Devoted to the Propagation and Defense of New Testament Christianity
January 11, 1951

On Seeing Things Alike

John T. Overbey, Austin, Texas

The average man, when asked: why all the division in the religious world? will reply, "We just don't all see alike." Perhaps that is true, but why? Why is it that people do not all see alike? People do see alike that which is in the Bible. The things not in the Bible are the things we do not see alike.

But in religion, as in all other matters of life, we must have some standard of authority. Just suppose we had no standard of measurements: —why, two men could not "see alike" as to what constitutes a bushel of corn, or what constitutes a foot, or a yard, or a mile, etc. So, you see we must have standards, and those standards must be recognized by everyone. So it is in religion—we must have a standard, one that is accepted by everyone.

What is the standard in religion? Only two or three passages will be necessary to establish that. Paul said to Timothy, "Every scripture inspired of God is also profitable for teaching, for reproof, for correction, for instruction which is in righteousness: that the man of God may be complete, furnished completely unto every good work." (II Tim. 3:16, 17) Now, what has Paul said? "Man of God, the scripture that is given by inspiration of God is all you need—it will furnish you completely unto every good work." Therefore, all the information one needs to be completely furnished is that which is supplied by the inspiration of God. But someone says: "That does not, in so many words, prohibit the use of other information than that given by the inspiration of God." Very well, then, listen to the instruction of Moses given to the children of Israel, "Ye shall not add unto the word which I commanded you, neither shall ye diminish from it, that ye may keep the commandments of Jehovah your God which I commanded you." (Deut. 4:2) Likewise by the Holy Spirit through the apostle John: "If any man shall add unto them, God shall add unto him the plagues which are written in this book: and if any man shall take away from the words of the book of this prophecy, God shall take away his part from the tree of life, and out of the holy city, which are written in this book." (Rev. 22:18, 19).

Now, let us note two things: (1) Whenever and wherever this divine rule is followed, the people do see alike and there is no division among them; (2) whenever and wherever this rule is not followed, they do not see alike and are divided.

The Bible says that an angel appeared unto Moses in a flame of fire out of the midst of a bush. (Ex. 3:2) Had you ever stopped to think what kind of a bush that was? The truth of the matter is, the Bible doesn't say, and if you should presume to say, likely we would not see alike —you might think it one kind of bush, and I another. But again—the Bible says that Nicodemus came to Jesus by night. (John 3:1, 2) Had you ever thought why he came to Jesus by night? Well, the Bible doesn't say—and if you should presume to say, likely as not we would not see it alike. So you see, it is not the things that are in the Bible that we do not see alike, it is the things that are not in the Bible.

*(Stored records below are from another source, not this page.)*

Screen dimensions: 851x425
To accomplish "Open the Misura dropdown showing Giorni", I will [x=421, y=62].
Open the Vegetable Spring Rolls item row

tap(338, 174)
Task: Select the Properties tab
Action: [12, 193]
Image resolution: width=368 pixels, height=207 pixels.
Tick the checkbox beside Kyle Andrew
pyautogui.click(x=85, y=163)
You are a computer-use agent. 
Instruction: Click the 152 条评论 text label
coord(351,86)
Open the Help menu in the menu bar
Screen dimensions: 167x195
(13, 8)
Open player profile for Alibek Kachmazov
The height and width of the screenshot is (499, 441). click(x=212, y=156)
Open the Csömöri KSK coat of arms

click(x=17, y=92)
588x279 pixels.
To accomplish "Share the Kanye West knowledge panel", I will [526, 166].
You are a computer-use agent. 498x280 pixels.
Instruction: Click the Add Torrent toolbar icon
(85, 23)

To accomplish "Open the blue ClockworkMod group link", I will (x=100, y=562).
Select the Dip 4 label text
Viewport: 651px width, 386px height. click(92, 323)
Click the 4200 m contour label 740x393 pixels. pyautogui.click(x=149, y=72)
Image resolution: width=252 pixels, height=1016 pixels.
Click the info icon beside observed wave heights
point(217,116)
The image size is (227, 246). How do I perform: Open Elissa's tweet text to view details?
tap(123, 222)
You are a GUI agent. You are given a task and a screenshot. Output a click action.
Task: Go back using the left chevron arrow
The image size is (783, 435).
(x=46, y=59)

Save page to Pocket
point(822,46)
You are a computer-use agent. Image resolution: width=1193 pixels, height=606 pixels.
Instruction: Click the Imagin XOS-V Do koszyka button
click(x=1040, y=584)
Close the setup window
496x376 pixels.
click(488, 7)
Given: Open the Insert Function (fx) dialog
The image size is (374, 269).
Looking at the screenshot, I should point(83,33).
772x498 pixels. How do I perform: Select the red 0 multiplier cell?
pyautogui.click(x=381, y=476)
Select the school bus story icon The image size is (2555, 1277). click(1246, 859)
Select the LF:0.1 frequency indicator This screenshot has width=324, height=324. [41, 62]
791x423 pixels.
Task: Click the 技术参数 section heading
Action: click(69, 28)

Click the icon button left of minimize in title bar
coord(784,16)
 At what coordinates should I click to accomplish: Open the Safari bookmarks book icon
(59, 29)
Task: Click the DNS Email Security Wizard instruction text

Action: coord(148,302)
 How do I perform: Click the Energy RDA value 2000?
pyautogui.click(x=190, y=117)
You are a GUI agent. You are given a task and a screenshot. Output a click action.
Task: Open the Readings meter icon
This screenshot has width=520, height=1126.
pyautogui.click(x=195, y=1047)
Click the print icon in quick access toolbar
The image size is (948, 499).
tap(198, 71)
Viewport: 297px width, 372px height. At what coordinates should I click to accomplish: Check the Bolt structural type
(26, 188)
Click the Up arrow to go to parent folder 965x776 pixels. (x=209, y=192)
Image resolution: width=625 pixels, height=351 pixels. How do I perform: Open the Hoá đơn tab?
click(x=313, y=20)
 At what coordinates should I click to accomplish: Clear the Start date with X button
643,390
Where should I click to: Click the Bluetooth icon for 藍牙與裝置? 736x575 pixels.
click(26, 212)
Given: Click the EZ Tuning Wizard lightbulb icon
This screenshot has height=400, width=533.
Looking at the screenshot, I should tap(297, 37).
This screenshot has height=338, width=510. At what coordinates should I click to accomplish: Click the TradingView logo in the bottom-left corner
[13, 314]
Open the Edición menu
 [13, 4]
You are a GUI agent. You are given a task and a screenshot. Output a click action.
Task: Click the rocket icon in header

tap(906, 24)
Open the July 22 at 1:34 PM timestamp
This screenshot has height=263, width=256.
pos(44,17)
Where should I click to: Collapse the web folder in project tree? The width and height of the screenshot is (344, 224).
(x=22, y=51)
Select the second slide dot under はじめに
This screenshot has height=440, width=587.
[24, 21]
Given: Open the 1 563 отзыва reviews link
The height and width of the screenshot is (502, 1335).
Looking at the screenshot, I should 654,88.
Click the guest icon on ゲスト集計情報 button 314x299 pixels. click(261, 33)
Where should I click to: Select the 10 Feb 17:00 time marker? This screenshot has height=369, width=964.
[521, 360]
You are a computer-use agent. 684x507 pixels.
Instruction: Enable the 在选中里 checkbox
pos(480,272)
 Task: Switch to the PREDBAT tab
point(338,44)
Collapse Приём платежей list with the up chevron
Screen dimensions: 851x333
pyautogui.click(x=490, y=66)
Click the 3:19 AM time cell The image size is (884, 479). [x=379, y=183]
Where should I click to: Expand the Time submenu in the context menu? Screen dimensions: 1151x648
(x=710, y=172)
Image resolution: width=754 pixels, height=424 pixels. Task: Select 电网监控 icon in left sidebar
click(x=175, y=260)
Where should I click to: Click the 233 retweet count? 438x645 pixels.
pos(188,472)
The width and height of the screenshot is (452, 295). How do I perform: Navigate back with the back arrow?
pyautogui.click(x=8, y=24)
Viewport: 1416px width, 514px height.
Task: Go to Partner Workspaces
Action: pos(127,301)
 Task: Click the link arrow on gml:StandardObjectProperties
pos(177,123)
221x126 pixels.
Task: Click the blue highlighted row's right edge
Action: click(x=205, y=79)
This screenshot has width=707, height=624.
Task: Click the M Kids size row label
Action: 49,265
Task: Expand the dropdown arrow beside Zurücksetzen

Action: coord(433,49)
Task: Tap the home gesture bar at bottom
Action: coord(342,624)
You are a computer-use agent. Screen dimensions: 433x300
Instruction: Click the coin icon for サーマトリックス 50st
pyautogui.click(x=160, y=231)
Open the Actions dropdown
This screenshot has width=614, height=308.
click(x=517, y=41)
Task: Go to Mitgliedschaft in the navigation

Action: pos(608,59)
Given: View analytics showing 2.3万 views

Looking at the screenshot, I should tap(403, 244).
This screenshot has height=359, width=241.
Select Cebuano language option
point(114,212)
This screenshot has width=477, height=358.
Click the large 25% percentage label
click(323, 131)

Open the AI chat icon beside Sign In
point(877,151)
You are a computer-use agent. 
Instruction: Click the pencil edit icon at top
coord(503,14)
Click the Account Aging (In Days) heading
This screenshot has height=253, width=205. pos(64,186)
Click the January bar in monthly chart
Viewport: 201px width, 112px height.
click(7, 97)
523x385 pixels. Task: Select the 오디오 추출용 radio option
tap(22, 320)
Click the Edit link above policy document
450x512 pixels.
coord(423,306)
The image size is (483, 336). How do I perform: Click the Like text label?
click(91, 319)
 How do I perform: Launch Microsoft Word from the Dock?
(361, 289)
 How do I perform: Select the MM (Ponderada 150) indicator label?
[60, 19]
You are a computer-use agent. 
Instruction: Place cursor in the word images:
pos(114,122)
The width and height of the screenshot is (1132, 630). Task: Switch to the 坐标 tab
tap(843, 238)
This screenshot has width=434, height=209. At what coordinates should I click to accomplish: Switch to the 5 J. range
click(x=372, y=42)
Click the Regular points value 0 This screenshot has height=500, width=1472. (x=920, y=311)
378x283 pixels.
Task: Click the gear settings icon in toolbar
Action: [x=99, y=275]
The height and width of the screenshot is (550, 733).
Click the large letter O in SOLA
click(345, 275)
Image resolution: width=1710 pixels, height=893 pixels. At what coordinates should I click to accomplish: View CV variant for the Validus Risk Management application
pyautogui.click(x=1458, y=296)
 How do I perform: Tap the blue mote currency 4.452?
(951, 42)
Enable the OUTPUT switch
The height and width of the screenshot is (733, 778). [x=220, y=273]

The religious world is divided over what God's people should be called, and rather than, try to get the matter straightened out, they will say, "0 well, we just don't all see it alike," and let it go at that. When the Bible calls the disciples "Christians", (Acts 11:26) we can all see that alike. It is when people insist on calling God's people other names than those found in the Bible that we do not see alike. When God commands us to sing in worship to Him, (Eph. 5:19, Col. 3:16) we can all see that alike; but when someone comes along and says that the use of mechanical instruments of music are. acceptable to God in our worship, we can not see alike. When the Bible teaches that the baptism of a penitent believer is for or in order to salvation, (Mark 16:16, Acts 2:38) everyone can see that alike. It is when someone comes along and says that babies are fit subjects for scriptural baptism that we do not see alike.

People of all religious denominations who accept baptism at all will agree that when a proper subject goes down into the water and there is buried, and is raised up out of the water, he has been scripturally baptized. (Acts 8:38, Rom. 6:4) It is when one substitutes sprinkling or pouring that we do not see alike.

So, it is not—can we all see alike? but, will we all see alike? We can, but will we?